Source
3. Each of the angles AEC, EAC is half a right angle. For the same reason,

4. Each of the angles CEB, EBC is half a right angle; and therefore

5. The whole AEB is a right angle. And because the angle GEF is half a right angle, and EGF a right angle, for it is equal to the interior and opposite angle ECB (I. 29), therefore the remaining angle EFG is half a right angle; wherefore

6. The angle GEF is equal to the angle EFG, and the side

GF is equal to the side EG (I. 6). Again, because the angle at B is half a right angle, and FDB a right angle, for it is equal to the interior and opposite angle. ECB (I. 29), therefore the remaining angle BFD is half a right angle; wherefore

7. The angle at B is equal to the angle BFD, and the side DF

is equal to the side DB (I. 6). And because AC is equal to CE, the square on AC is equal to the square on CE; therefore

8. The squares on AC, CE are double of the square on AC; but the square on AE is equal to the squares on AC, CE (I. 47), because ACE is a right angle; therefore

9. The square on AE is double of the square on AC. Again, because EG is equal to GF, the square on EG is equal to the square on GF; therefore

10. The squares on EG, GF are double of the square on GF; but the square on EF is equal to the squares on EG, GF (I. 47); therefore

11. The square on EF is double of the square on GF; and GF is equal to CD (I. 34); therefore

12. The square on EF is double of the square on CD; but the square on AE is double of the square on AC; therefore

13. The squares on AE, EF are double of the squares on AC,

CD; but the square on AF is equal to the squares on AE, EF, because AEF is a right angle (I. 47); therefore

14. The square on AF is double of the squares on AC, CD; but the squares on AD, DF are equal to the square on AF, because the angle ADF is a right angle (I. 47); therefore

15. The squares on AD, DF are double of the squares on AC,

CD;

and DF is equal to DB; therefore

16. The squares on AD, DB are double of the squares on AC,

CD.

Data rows
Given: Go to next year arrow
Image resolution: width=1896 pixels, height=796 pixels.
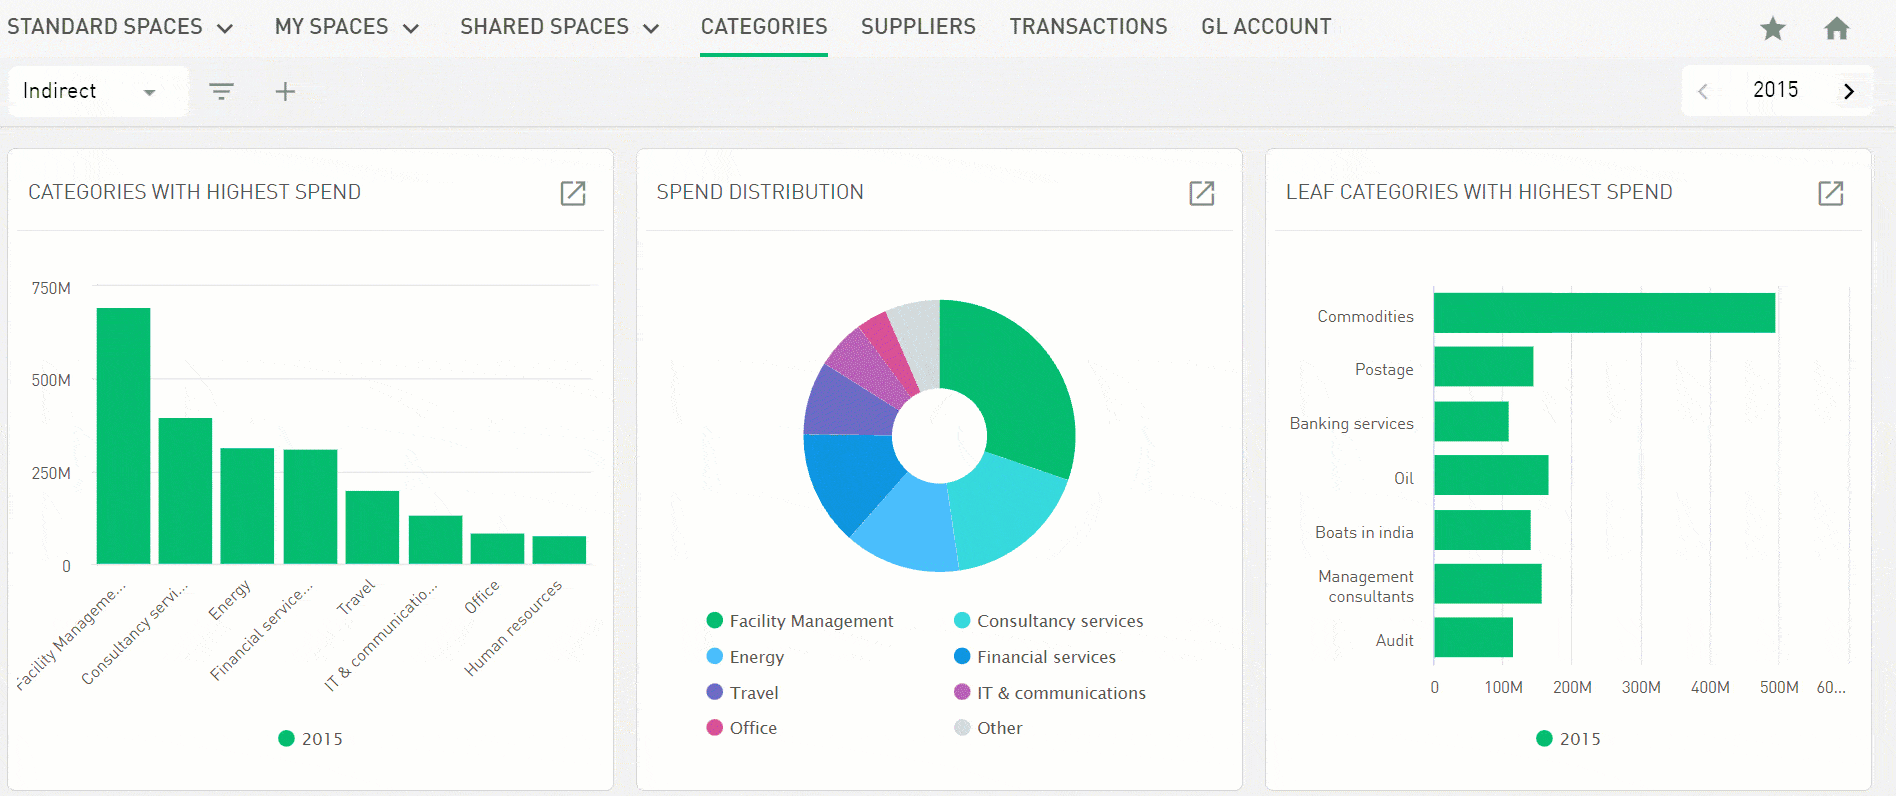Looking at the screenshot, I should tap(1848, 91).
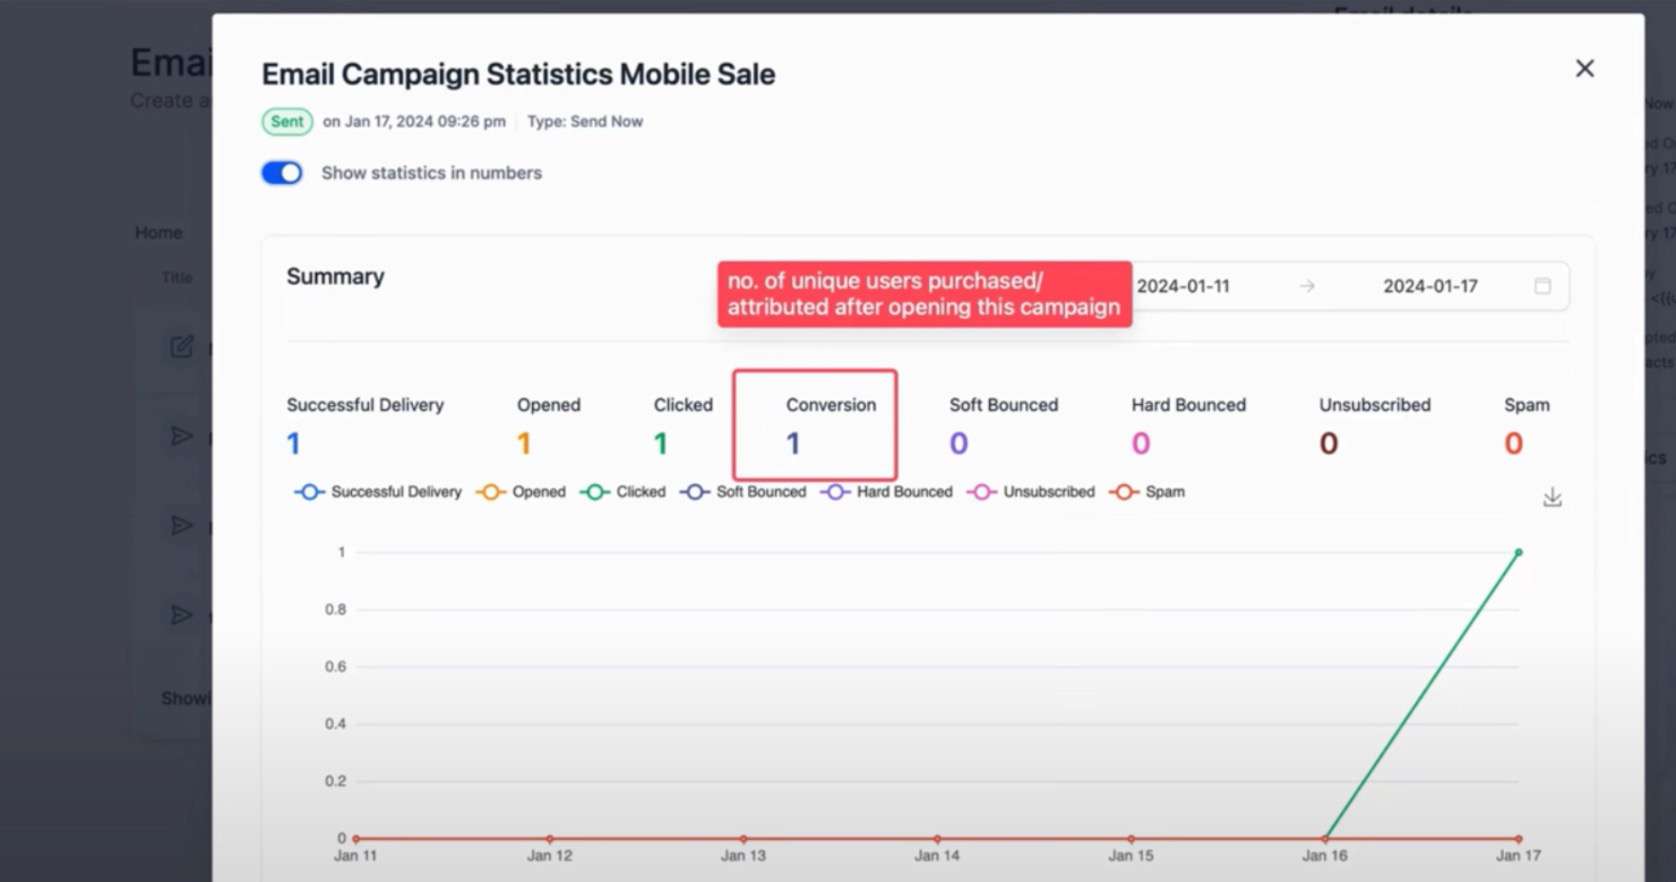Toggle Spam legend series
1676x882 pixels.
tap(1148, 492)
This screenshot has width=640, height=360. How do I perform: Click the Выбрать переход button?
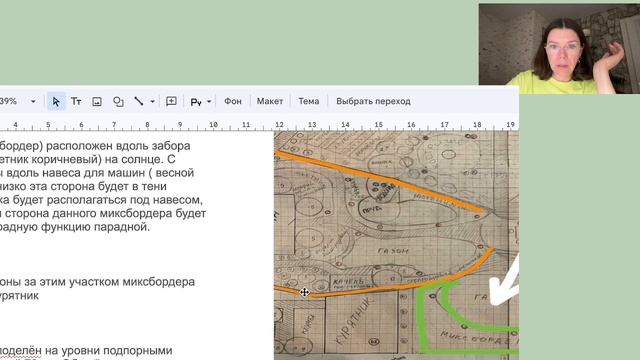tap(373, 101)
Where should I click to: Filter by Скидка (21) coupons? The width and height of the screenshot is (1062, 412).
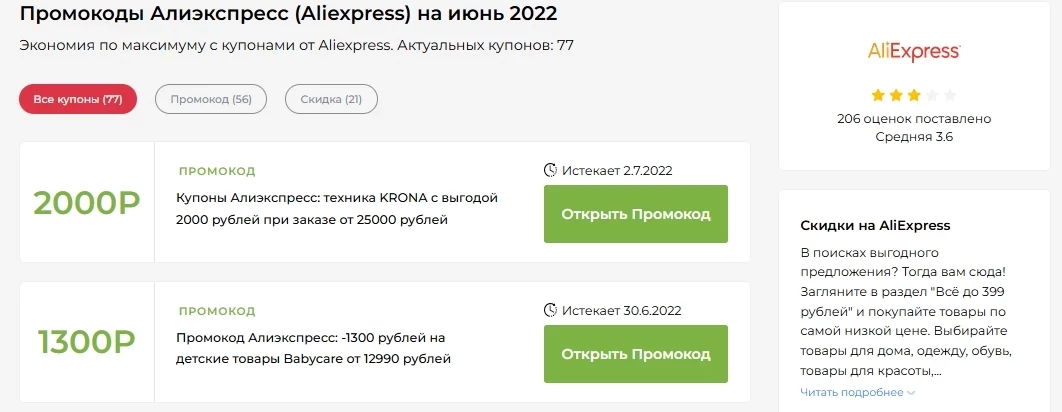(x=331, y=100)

The task
Pick up the geometry proof at the top of the page and carry it on past its last step.

Answer to this problem
If therefore a straight line be divided, &c. Q.E.D.

PROPOSITION 10.-Theorem.

If a straight line be bisected, and produced to any point, the square on the vhole line thus produced, and the square on the part of it produced, are together double of the square on half the line bisected, and of the square on the line made up of the half and the part produced.

Let the straight line AB be bisected in C, and produced to the point D.

Then the squares on AD, DB, shall be double of the squares on AC, CD.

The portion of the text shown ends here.